On the group played, guessing dates such as when Charles Lindbergh flew across the Atlantic Ocean and when McDonald’s was founded. “Do you remember the first time you went to McDonald’s?” Hunter asked, taking the game off track for a quick little trip down memory lane.
When the game ended the fun was far from over. The six players who’d shown up that day fanned out into two groups for Qwirkle, Rummikub, TransAmerica and other games they brought with them.
Hardin said she likes this group because it exposes her to different games “without being uber competitive.”
Newcomers Broughton and Joann Daniels were introduced to the word game Bananagrams by Nancy Patterson, one of the group’s original members. Patterson, a retiree, plays Rummikub at the Central DeKalb Senior Center and helped start Board Game Fun after connecting with Hunter in the Games section of their Nextdoor neighborhood network last winter.
“The people are very enjoyable to play with. We rarely even keep score and so it’s light-hearted,” Patterson said. “It gets me out of the house. It lifts the mood, and, of course, it uses the brain, and I think that’s very important for seniors.”
As she turned to leave, Daniels sounded sold on Board Game Fun. “Good fun, good people,” she said. “I’m looking forward to next week.”
Find some face-to-face fun
Here are some places to find old and new games played the old-school way, across a table.
Board Game Fun. Weekly on Fridays, 2-4 p.m. Tucker-Reid H. Cofer Library, 5234 LaVista Road, Tucker 30084.
Boardgames in Norcross/Peachtree Corners. Games are weekly on Saturdays, 2 p.m. to midnight. Tavern At Medlock, 3230 Medlock Bridge Road, Peachtree Corners 30092. meetup.com/Boardgames-in-NorcrossPeachtree.

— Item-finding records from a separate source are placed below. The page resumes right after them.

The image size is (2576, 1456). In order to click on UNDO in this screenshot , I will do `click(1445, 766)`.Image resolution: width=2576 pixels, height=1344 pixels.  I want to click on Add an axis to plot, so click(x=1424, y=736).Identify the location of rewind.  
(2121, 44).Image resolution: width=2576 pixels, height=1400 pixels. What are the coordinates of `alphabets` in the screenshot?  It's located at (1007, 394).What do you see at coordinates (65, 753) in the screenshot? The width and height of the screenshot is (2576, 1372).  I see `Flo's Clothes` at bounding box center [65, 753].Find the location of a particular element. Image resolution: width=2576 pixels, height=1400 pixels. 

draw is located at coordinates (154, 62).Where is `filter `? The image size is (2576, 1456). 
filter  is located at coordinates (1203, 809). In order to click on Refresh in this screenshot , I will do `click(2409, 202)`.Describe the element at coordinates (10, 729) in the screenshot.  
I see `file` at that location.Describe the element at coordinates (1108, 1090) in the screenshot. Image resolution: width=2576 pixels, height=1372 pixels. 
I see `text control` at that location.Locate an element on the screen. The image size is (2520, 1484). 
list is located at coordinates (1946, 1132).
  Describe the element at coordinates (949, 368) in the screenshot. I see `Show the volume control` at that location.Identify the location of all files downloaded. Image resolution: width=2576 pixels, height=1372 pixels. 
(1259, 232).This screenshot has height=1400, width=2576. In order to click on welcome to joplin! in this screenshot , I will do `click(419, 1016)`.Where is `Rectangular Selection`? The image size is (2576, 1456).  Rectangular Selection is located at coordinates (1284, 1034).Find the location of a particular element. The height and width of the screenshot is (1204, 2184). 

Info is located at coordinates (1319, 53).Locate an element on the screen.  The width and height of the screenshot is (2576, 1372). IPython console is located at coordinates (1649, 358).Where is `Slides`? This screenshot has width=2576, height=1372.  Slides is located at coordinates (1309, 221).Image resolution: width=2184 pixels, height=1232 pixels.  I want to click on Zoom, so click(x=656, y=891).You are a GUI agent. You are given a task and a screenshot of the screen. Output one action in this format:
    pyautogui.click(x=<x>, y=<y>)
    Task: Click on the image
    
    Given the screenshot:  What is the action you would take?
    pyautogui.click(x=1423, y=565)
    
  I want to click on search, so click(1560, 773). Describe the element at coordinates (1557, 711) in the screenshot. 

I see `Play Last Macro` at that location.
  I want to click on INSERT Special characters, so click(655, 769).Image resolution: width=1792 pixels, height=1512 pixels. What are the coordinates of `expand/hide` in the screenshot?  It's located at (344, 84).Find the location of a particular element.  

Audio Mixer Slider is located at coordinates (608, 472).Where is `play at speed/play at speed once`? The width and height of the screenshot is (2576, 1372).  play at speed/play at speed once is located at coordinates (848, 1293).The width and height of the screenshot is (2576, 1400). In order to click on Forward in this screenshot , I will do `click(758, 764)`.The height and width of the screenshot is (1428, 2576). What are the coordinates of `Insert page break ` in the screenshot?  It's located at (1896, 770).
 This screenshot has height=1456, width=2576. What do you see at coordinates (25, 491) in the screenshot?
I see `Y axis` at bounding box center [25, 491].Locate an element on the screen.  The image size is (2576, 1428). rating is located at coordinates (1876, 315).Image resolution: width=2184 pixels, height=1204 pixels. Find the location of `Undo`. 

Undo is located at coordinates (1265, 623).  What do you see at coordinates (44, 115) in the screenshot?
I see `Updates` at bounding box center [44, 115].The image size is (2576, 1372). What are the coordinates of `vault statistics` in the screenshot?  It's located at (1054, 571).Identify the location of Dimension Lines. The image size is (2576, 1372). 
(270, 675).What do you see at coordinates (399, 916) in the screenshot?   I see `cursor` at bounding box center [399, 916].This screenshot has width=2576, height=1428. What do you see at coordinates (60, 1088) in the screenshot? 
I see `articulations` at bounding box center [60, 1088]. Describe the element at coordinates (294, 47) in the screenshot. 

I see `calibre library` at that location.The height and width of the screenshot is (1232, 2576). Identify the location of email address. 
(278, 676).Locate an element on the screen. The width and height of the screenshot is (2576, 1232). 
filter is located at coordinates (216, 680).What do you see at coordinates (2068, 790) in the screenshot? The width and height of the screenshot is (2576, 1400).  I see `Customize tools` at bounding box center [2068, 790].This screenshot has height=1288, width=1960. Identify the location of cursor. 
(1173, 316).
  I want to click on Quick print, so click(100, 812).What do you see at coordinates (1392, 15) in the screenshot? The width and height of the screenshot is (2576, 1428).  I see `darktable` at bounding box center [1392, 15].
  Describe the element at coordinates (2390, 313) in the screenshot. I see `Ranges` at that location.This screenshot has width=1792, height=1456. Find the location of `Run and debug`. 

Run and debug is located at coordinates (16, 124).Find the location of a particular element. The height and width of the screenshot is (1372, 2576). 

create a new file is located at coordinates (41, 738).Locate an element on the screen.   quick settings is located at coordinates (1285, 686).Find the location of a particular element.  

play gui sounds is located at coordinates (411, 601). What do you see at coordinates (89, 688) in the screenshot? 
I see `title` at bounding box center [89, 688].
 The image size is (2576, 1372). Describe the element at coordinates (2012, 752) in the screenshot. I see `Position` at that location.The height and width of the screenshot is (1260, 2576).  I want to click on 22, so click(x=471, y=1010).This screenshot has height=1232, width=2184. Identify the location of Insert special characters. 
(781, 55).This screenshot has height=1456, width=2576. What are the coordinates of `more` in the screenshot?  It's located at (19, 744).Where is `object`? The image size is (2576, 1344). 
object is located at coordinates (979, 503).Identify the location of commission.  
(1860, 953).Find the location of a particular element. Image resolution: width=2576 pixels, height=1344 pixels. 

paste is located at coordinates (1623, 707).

Titan Games and Comics. Monthly Board Game Day is the last Sunday of each month, noon to 6 p.m. Outside food and drink permitted. 2512 Cobb Parkway, Smyrna, Ga. 30080. titangamesandcomics.com. RSVP for a wide variety of gaming events at meetup.com/Titan-Smyrna-Gaming.
Meetup. Search for board game groups on this social network’s site, meetup.com. One group, Well Played, organizes board game, card game, and social game events and lists partner meetups. See meetup.com/gameswellplayed.